“Oh, fuck off,” he says. “Don’t humor me.”
“So prickly,” I murmur, positive he can hear the fondness in my tone. His look of befuddlement confirms it.
He shakes his head, continuing with his task. “He grew up speaking and signing equally. Signing was mostly done around the house, since, you know, our town is pretty tiny. Deaf community of one.”
I nod, pulling another clump of bellflowers from its container.
“But it was pretty obvious, even early on, that Remi wasn’t the biggest fan of his implant. It’s why we all learned ASL. As our mom said, the least we could do was learn Remi’s language, the same as he was learning ours. That always stuck with me.”
I hum, my respect for Marigold Darling growing.
“The dates,” Colton says, sitting back on his haunches. “On your arm. What are they?”
Ah.
I hold out my forearm so he can better see the tattoos. “This is my mom’s birthday. And this is my dad’s.”
“To remember them?” he asks.
“Yes.” Although their birthdays aren’t the only tattoos I have to remember them by. I trace the thorned crown that fits my forearm like a band. “This was my very first ink.”
I got it while I was still grieving, just over half a year after my parents died. It felt fitting at the time. A king devoid of life. It was how I felt inside. Hollow. Stripped down to nothing but thorns and bone.
The flowers came after that. New life. Growth. Repair. The rope a lifeline to pull me back to the person I knew myself to be.

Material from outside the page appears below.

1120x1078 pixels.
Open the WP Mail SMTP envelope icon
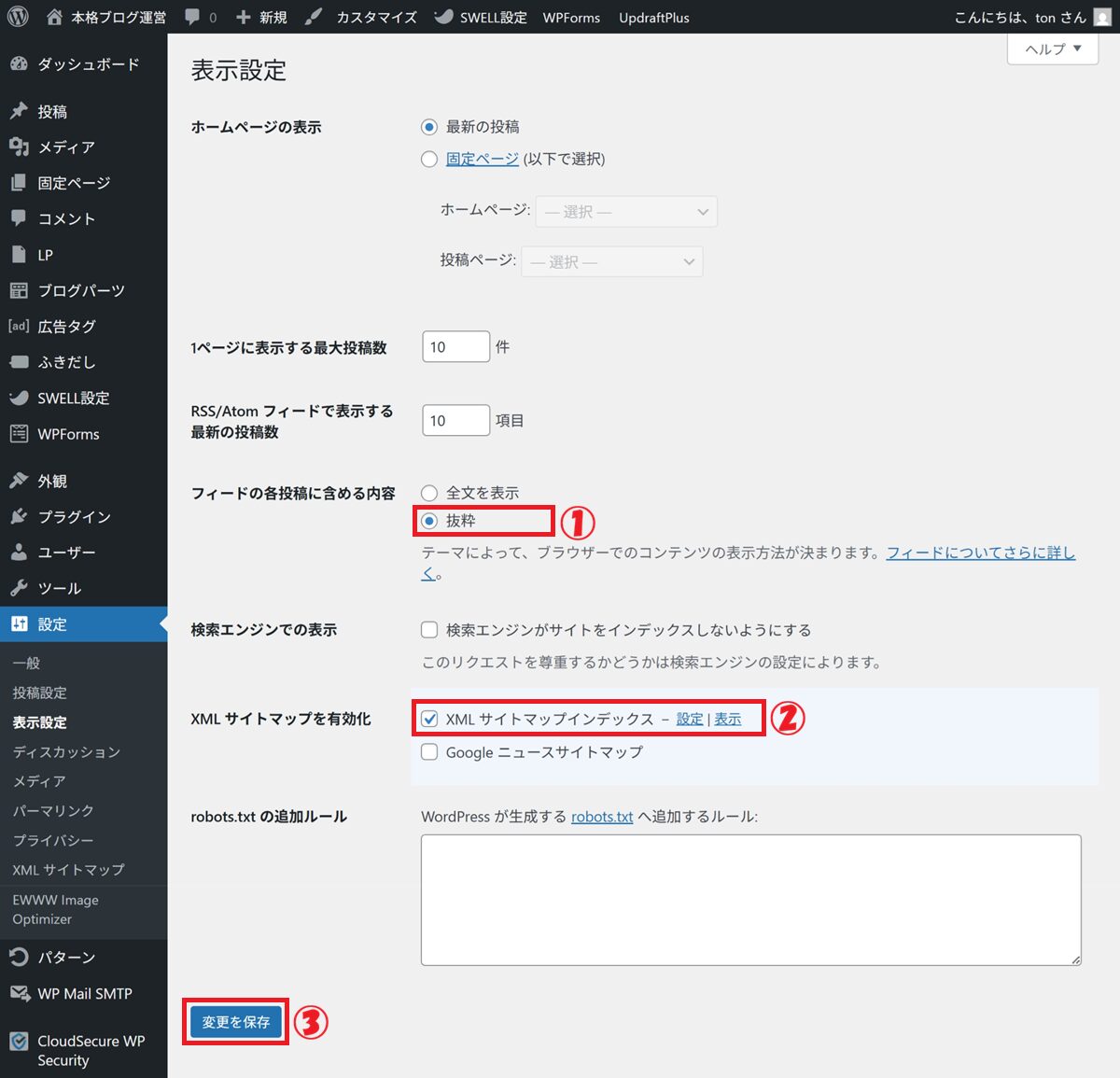19,993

It took a while, but I got there.
“How’d they pass?” Colton asks, his question so very soft.
“Accident,” I tell him. “Car crash.”
He makes a small sound. “Seems so unfair.”
I can’t disagree.
“Did you ever go hunting with your dad?” he asks, wiping more dirt across his cheek. At this rate, I’ll have to drag him into my shower before he heads home.
Shame.
“Sometimes, yeah,” I tell him. “It wasn’t just about sport to him. He respected the animals, always. Nothing went to waste.”
“Noah,” Colton says lightly, gentle laughter bleeding into his tone. “I’m not judging. You do remember my family raises beef for slaughter, right? I know perfectly well you can respect the creatures that are part of our circle of life.”
I nod at that, not sure why I thought, even fleetingly, Colton would judge in the first place. I guess I’m used to the reaction from past relationships I’ve had. And I refuse to believe Colton and I aren’t in a relationship.
I just have to get him to admit to it.
“Here,” I say, handing over another clump of flowers, the garden’s yearly revitalization nearly finished. “Back to work, Darling. Chop chop.”
He snorts. “Remind me why I’m here again, letting you boss me around?”
“Because you couldn’t resist the allure of my company,” I tell him, tossing the empty transplant pots into the wheelbarrow nearby.
When I turn back Colton’s way, the look on his face has me holding in a laugh.
“Are you just now realizing you like me?” I ask.
“No,” he says quickly. “That can’t be it.”